Continuing Education and Training

For EMS professionals, ongoing education and training are not just requirements but the keys to maintaining proficiency in burn management. This includes regular participation in courses such as Advanced Burn Life Support (ABLS) and continuous review of current guidelines and best practices. Simulation training and interprofessional drills can enhance readiness and teamwork in managing complex burn cases, and your commitment to these activities sets you apart in the field.

Psychological and Emotional Support

Burn injuries are not only physically traumatic but also psychologically distressing. EMS professionals should be attuned to the emotional needs of burn patients and their families. Providing reassurance, involving mental health support early, and facilitating access to burn support groups can significantly impact the patient's recovery journey.

Conclusion

Managing burn injuries requires a comprehensive and informed approach, integrating clinical knowledge with practical skills.
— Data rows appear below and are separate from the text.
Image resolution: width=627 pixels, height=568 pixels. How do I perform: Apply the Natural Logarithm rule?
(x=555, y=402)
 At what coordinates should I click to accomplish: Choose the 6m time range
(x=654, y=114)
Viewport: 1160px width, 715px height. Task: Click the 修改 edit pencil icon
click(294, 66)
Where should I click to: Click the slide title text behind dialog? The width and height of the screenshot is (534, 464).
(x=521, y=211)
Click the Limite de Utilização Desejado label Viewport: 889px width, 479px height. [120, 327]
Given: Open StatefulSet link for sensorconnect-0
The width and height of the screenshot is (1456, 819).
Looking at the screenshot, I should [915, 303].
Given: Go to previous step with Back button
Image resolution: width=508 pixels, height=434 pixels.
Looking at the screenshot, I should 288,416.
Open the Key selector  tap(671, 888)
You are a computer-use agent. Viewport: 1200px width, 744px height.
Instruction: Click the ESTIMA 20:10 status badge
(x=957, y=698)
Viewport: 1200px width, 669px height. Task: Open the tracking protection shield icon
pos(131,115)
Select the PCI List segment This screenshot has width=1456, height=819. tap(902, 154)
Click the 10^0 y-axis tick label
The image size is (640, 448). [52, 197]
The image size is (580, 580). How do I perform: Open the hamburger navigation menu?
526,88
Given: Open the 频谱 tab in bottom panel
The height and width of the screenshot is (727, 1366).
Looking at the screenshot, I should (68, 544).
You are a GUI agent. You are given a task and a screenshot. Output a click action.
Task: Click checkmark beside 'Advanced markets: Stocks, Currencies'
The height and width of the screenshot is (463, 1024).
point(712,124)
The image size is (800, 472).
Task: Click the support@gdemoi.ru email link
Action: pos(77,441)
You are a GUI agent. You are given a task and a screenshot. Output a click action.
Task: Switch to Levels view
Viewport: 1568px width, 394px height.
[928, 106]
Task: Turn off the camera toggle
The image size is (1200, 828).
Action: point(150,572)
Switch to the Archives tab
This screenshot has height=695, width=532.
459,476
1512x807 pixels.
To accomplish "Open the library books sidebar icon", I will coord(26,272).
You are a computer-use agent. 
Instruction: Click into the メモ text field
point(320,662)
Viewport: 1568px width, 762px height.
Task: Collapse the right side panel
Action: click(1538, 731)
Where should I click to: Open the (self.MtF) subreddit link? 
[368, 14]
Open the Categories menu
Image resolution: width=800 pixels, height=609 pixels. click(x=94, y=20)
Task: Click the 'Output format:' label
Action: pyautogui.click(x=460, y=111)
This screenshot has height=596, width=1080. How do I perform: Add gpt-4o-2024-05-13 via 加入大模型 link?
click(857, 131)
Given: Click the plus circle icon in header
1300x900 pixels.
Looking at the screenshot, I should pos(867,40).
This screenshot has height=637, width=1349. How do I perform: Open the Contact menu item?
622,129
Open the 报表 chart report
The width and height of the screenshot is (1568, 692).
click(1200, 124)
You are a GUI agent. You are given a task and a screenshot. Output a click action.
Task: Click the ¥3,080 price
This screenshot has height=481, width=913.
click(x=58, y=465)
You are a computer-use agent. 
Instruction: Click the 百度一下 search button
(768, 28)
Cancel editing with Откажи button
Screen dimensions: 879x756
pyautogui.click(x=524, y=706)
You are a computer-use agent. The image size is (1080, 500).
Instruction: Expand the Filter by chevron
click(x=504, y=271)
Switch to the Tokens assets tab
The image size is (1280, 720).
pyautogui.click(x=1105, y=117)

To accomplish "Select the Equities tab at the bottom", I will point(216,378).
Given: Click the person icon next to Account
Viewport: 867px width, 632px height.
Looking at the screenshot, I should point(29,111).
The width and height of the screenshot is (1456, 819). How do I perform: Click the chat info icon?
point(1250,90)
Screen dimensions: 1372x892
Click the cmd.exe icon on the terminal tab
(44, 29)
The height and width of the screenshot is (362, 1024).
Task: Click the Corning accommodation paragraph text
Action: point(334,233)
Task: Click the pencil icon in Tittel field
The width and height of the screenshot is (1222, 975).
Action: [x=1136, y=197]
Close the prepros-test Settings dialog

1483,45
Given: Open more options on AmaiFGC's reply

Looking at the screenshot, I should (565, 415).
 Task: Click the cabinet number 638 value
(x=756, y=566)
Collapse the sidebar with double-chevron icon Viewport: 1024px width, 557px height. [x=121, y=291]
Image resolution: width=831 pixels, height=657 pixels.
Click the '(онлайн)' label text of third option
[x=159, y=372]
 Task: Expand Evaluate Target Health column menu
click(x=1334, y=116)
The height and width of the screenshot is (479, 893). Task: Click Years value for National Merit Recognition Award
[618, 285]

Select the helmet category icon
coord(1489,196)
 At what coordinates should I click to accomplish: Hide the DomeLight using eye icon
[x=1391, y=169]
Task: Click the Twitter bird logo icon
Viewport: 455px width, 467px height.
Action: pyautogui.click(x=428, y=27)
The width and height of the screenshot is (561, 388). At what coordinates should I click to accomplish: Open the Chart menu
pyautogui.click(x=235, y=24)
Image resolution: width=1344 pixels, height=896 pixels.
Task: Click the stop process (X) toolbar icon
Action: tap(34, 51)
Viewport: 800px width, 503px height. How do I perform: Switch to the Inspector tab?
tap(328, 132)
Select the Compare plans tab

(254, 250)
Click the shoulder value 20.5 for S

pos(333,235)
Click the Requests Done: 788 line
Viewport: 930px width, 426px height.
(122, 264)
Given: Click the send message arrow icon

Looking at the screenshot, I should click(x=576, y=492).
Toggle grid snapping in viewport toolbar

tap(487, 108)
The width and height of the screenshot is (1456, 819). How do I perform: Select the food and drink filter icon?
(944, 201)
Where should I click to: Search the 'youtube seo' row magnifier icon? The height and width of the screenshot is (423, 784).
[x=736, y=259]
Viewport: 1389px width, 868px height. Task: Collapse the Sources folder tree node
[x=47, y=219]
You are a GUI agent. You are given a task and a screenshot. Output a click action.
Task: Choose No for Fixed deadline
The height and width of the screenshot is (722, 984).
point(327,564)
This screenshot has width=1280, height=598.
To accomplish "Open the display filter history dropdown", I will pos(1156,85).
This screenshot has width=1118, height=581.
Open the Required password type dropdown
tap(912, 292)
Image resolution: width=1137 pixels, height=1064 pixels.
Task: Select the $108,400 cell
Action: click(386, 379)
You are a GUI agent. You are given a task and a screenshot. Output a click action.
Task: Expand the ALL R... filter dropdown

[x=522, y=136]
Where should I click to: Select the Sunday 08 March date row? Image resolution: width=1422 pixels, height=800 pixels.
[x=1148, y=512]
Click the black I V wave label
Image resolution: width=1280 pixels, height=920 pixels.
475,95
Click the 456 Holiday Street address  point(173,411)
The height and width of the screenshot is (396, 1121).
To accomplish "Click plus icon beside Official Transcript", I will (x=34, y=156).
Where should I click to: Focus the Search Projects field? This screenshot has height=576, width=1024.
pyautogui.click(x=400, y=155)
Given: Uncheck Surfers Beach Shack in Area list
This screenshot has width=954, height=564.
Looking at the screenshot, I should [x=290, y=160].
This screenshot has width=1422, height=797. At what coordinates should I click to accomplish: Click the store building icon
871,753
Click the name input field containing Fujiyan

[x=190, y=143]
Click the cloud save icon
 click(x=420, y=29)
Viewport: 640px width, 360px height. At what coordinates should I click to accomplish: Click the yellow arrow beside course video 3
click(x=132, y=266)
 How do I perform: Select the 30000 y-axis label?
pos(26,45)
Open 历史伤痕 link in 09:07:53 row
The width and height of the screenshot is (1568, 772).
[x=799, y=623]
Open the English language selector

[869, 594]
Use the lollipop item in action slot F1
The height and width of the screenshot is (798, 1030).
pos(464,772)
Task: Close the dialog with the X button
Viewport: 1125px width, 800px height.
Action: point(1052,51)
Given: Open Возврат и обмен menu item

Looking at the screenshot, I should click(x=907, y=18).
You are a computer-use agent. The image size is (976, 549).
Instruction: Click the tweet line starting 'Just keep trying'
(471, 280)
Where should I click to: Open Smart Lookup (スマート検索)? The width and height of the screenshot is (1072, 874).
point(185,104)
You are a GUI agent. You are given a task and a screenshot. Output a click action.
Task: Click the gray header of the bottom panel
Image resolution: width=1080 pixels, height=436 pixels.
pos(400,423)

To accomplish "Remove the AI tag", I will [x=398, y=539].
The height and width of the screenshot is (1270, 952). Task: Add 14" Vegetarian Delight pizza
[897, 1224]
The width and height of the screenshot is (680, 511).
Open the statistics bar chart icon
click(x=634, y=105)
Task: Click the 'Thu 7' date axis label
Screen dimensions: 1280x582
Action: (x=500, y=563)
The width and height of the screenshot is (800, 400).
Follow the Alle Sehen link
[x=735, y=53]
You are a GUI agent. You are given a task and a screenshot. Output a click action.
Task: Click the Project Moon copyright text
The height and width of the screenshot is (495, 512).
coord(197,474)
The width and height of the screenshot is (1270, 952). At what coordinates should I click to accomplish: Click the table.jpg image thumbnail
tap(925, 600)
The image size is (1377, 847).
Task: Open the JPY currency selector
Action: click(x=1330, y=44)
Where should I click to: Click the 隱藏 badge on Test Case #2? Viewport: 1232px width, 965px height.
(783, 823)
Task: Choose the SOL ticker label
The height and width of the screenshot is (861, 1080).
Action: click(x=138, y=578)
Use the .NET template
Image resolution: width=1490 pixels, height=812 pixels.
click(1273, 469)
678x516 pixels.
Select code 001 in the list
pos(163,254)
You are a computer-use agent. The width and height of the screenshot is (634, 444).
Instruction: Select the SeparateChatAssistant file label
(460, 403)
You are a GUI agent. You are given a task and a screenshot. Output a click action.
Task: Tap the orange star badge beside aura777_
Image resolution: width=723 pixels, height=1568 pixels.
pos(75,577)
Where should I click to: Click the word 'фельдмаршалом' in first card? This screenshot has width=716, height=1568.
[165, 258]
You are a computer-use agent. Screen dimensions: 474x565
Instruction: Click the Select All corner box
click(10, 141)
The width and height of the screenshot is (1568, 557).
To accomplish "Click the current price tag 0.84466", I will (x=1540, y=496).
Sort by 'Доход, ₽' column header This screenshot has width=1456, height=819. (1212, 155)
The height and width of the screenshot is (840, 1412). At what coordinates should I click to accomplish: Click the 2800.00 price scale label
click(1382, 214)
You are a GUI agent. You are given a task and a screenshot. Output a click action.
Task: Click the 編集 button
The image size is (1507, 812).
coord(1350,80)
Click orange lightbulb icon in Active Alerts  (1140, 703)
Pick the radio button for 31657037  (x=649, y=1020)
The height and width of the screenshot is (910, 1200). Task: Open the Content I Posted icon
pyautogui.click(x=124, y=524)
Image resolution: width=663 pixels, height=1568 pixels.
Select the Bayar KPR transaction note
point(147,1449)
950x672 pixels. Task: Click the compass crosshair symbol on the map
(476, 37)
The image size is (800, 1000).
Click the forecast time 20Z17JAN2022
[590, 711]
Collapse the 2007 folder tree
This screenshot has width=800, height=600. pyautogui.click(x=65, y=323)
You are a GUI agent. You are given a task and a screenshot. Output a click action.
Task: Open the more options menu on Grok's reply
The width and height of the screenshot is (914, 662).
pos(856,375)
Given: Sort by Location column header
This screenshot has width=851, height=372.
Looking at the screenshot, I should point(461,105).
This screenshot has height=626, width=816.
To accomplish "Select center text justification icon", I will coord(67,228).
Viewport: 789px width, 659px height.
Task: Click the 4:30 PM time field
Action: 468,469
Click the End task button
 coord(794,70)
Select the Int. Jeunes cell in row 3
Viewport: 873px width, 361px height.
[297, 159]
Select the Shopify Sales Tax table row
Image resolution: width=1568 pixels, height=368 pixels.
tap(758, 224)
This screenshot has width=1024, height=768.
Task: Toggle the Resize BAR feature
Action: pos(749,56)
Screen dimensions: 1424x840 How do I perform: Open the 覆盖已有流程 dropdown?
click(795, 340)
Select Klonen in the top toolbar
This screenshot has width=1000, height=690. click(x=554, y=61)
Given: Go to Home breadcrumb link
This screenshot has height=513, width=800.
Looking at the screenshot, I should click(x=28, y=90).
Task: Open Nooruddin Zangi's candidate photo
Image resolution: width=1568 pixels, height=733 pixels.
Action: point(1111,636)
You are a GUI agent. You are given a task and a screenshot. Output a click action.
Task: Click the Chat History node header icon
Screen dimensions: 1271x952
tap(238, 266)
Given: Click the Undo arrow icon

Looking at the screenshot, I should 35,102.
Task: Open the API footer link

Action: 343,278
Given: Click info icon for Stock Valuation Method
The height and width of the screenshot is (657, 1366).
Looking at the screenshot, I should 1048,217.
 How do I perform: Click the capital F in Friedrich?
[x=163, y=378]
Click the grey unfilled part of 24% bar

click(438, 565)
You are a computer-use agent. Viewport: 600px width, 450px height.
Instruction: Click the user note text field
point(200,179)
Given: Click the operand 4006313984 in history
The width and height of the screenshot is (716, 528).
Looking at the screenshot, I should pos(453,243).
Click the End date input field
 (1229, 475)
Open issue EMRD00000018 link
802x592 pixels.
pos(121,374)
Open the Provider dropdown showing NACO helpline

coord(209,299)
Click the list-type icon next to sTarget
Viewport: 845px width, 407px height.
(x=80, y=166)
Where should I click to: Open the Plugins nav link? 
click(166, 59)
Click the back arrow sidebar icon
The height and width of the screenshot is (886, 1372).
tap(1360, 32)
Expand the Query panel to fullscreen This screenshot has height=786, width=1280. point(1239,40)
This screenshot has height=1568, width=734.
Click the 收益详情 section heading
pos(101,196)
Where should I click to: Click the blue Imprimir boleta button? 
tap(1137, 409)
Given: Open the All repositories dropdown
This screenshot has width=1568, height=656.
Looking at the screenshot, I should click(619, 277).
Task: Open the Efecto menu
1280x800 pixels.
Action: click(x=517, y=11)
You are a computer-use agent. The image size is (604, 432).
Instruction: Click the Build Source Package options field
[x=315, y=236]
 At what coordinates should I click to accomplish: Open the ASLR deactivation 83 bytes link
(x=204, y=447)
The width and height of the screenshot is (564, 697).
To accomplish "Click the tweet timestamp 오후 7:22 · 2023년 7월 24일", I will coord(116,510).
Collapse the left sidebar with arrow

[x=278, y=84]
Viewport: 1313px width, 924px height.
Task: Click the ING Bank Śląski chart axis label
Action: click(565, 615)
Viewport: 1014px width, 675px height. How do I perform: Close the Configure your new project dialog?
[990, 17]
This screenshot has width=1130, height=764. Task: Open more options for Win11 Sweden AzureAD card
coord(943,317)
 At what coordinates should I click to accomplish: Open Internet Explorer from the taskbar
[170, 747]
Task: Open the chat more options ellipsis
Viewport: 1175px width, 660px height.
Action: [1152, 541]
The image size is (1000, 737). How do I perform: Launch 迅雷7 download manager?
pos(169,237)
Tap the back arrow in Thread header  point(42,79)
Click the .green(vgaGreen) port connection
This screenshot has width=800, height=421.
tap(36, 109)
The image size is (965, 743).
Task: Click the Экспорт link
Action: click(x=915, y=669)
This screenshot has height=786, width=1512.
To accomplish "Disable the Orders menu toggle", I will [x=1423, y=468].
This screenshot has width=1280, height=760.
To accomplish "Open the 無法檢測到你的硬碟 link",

By staying current with best practices and maintaining a compassionate and systematic approach, EMS professionals can significantly improve outcomes for burn patients. Whether you are a seasoned veteran or a newcomer, mastering burn management is essential to providing high-quality emergency medical care.

Sources:

  1. American Burn Association. (n.d.). Advanced Burn Life Support (ABLS) Program.

  2. Hettiaratchy, S., & Dziewulski, P. (2004). ABC of burns: Introduction. BMJ, 328(7452), 1366-1368.

  3. National Institute for Health and Care Excellence (NICE). (2019). Burns and scalds: NICE guideline [NG61].

  4. Stokes, M. A., & Johnson, W. D. (2017). Burns in the emergency department: Management and prevention. Emergency Medicine Clinics of North America, 35(2), 301-315.

By leveraging these insights, EMS professionals can ensure they are prepared to effectively manage burn injuries, delivering the best possible patient care.